The Division Bench of the Delhi High Court held that “the finding of facts as well as of law by the Arbitrator/Arbitral Tribunal is not be interfered with unless the finding is either contrary to the terms of the contract between the parties or, ex facie, perverse, that interference by the Civil Courts becomes necessary.”
The Delhi High Court on 24.01.2018 in the matter of NHAI Vs. M/S. BSC-RBM-PATI JOINT VENTURE also imposed costs to the Appellant as the Appeal in the opinion of the Hon’ble Court was an attempt to re-argue the entire dispute, de novo.
Whether the findings of the Arbitral Tribunal is to be interfered with as the same is a well-reasoned award with observations into the technicalities of the Agreement and work done.
The Hon’ble Court held that “the Arbitrator/Arbitral Tribunal is the final arbiter on facts as well as in law, and even errors, factual or legal, which stop short of perversity, do not merit interference under Sections 34 or 37 of the Act.
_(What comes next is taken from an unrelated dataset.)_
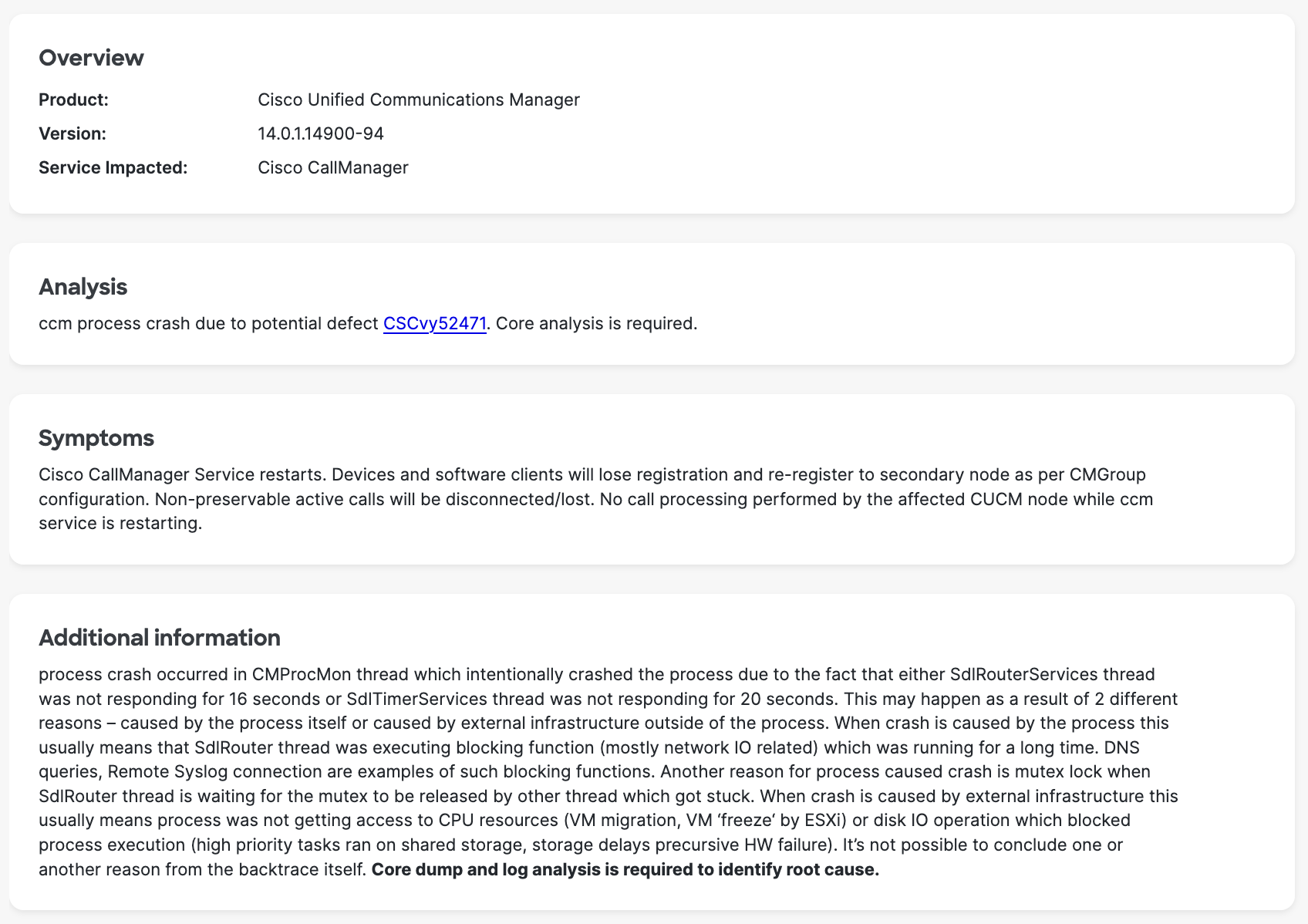Open the CSCvy52471 defect link
This screenshot has height=924, width=1308.
pyautogui.click(x=434, y=324)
Insofar as the ultimate view of the learned arbitrator/ Arbitral Tribunal, on any issue is concerned, so long as the view is plausible, and not merely possible, this Court would be loath to interfere therewith”.
The Division Bench before parting with Judgement, also noted that “every award passed by the arbitrator/Arbitral Tribunal, especially, where the awards are commercial in nature, are challenged, first before the Single Judge and thereafter before the Division Bench merely because the “aggrieved party” possess the financial wherewithal to do so. It is a matter of concern that the majority of such challenges are by public sector undertakings, the appellant before us being one of the main contributors thereto. Such attempts contribute, in a great deal to the menace of “docket explosion”, which plagues our Courts and consumes valuable time which could be used for settling more important disputes.”